<<<<

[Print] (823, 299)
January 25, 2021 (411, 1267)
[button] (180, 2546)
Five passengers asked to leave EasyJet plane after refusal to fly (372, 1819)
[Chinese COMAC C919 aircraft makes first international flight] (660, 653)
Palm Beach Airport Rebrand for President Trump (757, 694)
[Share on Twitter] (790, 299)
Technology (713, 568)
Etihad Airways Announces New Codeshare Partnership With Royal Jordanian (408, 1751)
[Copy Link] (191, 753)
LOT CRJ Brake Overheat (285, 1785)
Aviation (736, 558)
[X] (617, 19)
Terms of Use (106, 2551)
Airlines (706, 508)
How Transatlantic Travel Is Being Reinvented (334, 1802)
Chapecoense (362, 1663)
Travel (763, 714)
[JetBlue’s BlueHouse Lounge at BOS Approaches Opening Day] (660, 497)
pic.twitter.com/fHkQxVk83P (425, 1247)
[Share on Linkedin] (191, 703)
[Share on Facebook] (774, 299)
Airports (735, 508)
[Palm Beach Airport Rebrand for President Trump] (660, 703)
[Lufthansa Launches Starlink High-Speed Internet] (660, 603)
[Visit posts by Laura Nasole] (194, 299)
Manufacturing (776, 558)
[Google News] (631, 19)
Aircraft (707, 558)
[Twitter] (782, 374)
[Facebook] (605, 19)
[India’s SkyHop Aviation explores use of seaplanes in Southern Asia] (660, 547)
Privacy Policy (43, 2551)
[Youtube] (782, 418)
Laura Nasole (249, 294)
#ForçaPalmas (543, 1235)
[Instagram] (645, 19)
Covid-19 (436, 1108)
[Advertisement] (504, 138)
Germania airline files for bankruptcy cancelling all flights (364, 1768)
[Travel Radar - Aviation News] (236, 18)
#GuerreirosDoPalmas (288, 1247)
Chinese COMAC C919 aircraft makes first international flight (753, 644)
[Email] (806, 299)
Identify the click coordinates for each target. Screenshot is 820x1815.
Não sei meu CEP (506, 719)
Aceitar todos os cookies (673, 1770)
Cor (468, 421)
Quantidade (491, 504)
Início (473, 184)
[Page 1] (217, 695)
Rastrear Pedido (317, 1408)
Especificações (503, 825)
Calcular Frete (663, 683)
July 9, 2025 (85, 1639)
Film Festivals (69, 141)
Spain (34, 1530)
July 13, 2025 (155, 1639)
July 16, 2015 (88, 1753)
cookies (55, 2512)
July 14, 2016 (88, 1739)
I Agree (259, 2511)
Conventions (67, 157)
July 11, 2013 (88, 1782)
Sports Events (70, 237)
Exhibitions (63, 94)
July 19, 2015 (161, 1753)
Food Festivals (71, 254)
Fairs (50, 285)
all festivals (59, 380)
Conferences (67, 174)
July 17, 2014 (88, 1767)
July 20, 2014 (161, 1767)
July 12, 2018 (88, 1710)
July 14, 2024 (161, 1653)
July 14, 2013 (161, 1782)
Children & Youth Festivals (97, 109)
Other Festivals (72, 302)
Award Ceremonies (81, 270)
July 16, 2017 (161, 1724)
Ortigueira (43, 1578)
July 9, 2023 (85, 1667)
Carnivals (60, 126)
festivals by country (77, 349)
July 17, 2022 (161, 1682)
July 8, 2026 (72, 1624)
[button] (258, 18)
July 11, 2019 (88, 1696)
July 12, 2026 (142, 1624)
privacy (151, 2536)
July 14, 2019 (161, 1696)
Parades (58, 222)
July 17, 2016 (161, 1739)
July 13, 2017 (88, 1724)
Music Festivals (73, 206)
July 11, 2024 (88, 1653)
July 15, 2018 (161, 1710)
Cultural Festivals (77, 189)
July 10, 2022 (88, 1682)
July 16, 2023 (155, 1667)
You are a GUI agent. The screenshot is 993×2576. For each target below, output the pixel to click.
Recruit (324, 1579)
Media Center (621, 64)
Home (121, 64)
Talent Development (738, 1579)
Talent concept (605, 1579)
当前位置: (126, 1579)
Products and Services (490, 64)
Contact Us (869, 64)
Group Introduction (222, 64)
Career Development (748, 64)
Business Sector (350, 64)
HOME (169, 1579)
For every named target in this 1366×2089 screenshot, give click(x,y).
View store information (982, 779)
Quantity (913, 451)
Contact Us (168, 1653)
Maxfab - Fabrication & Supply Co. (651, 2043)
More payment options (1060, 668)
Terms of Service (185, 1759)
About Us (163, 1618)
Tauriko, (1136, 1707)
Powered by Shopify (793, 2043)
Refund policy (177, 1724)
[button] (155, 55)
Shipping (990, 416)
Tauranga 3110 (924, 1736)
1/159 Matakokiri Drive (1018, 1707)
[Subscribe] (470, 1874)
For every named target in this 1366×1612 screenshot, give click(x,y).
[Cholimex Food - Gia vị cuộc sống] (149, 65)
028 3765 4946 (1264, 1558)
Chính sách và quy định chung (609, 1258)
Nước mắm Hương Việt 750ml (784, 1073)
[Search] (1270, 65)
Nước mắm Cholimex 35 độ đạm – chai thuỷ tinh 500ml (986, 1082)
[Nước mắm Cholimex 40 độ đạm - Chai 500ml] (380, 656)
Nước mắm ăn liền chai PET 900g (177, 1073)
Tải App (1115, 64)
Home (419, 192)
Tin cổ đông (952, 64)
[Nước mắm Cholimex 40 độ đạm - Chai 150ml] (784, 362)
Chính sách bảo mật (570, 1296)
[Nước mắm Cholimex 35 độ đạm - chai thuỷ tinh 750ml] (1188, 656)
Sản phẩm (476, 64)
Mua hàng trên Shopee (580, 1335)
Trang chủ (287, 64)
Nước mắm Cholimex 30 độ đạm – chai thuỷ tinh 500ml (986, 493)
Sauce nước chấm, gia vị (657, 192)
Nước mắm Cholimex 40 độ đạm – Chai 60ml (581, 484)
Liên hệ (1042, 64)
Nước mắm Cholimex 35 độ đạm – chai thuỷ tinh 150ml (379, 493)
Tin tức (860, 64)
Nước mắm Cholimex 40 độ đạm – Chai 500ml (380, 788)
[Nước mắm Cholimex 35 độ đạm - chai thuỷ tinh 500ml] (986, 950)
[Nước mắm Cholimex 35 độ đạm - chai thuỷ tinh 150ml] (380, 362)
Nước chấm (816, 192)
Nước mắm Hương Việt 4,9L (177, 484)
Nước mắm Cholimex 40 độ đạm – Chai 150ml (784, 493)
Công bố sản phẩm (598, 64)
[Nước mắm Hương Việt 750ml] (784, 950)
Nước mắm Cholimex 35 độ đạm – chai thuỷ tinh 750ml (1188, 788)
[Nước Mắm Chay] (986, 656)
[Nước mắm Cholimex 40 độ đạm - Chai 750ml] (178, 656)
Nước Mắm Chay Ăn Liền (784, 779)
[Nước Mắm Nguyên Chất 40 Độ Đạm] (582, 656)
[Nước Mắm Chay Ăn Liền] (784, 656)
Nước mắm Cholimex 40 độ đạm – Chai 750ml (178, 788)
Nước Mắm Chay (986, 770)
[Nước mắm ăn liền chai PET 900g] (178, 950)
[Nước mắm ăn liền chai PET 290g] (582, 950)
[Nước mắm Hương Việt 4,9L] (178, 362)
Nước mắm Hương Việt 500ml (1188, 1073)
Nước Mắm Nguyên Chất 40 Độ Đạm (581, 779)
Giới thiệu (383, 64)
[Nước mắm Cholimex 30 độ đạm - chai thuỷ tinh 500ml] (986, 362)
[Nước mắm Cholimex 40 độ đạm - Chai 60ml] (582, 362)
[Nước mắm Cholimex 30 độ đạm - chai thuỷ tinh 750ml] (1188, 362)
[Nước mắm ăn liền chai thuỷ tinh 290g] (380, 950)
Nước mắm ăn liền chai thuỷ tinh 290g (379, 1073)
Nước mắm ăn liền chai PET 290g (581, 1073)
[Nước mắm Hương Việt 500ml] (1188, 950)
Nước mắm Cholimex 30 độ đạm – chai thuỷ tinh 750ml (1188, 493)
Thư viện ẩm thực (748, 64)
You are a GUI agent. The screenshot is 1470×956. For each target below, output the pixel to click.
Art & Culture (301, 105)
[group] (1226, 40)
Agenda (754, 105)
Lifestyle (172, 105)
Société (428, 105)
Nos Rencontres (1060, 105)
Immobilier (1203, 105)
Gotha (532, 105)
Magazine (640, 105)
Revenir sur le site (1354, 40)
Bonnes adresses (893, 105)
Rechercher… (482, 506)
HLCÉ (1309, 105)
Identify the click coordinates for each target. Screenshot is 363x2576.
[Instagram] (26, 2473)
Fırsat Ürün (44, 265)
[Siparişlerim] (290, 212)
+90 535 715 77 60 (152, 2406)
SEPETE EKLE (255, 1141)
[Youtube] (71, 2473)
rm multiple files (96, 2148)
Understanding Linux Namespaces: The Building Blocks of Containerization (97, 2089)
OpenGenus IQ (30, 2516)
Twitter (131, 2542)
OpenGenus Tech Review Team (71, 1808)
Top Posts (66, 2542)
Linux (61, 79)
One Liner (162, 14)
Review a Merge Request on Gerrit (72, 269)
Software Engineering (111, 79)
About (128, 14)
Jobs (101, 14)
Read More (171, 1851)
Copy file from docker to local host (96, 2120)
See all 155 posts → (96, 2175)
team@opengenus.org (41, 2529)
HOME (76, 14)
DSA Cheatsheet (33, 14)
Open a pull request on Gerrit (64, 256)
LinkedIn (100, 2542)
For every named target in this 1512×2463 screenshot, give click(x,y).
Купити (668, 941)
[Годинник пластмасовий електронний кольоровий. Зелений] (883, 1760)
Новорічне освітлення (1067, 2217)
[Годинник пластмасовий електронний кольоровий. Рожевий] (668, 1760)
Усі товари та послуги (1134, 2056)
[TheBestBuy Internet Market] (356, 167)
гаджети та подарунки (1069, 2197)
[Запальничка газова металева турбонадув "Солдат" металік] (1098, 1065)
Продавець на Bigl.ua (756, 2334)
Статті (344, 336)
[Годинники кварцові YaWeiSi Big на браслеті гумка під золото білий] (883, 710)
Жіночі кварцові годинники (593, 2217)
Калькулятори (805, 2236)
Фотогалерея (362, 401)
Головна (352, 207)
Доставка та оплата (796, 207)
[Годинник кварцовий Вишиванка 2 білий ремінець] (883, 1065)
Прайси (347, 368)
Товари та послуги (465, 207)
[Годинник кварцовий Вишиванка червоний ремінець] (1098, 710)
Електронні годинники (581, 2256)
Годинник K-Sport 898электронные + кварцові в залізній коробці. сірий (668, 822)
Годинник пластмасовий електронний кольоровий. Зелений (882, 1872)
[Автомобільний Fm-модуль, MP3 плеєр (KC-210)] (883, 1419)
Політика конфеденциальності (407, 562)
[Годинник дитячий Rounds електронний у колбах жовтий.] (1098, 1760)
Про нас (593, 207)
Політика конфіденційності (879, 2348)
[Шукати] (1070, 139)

>>>>

- [Instructions for the task] Print exactly the lines above from the one with "July 14, 2024 (161, 1653)" to the one with "Nước mắm Hương Việt 750ml (784, 1073)", including both.

- [Solution to this exercise]
July 14, 2024 (161, 1653)
July 14, 2013 (161, 1782)
Children & Youth Festivals (97, 109)
Other Festivals (72, 302)
Award Ceremonies (81, 270)
July 16, 2017 (161, 1724)
Ortigueira (43, 1578)
July 9, 2023 (85, 1667)
Carnivals (60, 126)
festivals by country (77, 349)
July 17, 2022 (161, 1682)
July 8, 2026 (72, 1624)
[button] (258, 18)
July 11, 2019 (88, 1696)
July 12, 2026 (142, 1624)
privacy (151, 2536)
July 14, 2019 (161, 1696)
Parades (58, 222)
July 17, 2016 (161, 1739)
July 13, 2017 (88, 1724)
Music Festivals (73, 206)
July 11, 2024 (88, 1653)
July 15, 2018 (161, 1710)
Cultural Festivals (77, 189)
July 10, 2022 (88, 1682)
July 16, 2023 (155, 1667)
You are a GUI agent. The screenshot is 993×2576. For each target below, output the pixel to click.
Recruit (324, 1579)
Media Center (621, 64)
Home (121, 64)
Talent Development (738, 1579)
Talent concept (605, 1579)
当前位置: (126, 1579)
Products and Services (490, 64)
Contact Us (869, 64)
Group Introduction (222, 64)
Career Development (748, 64)
Business Sector (350, 64)
HOME (169, 1579)
For every named target in this 1366×2089 screenshot, give click(x,y).
View store information (982, 779)
Quantity (913, 451)
Contact Us (168, 1653)
Maxfab - Fabrication & Supply Co. (651, 2043)
More payment options (1060, 668)
Terms of Service (185, 1759)
About Us (163, 1618)
Tauriko, (1136, 1707)
Powered by Shopify (793, 2043)
Refund policy (177, 1724)
[button] (155, 55)
Shipping (990, 416)
Tauranga 3110 (924, 1736)
1/159 Matakokiri Drive (1018, 1707)
[Subscribe] (470, 1874)
For every named target in this 1366×1612 screenshot, give click(x,y).
[Cholimex Food - Gia vị cuộc sống] (149, 65)
028 3765 4946 (1264, 1558)
Chính sách và quy định chung (609, 1258)
Nước mắm Hương Việt 750ml (784, 1073)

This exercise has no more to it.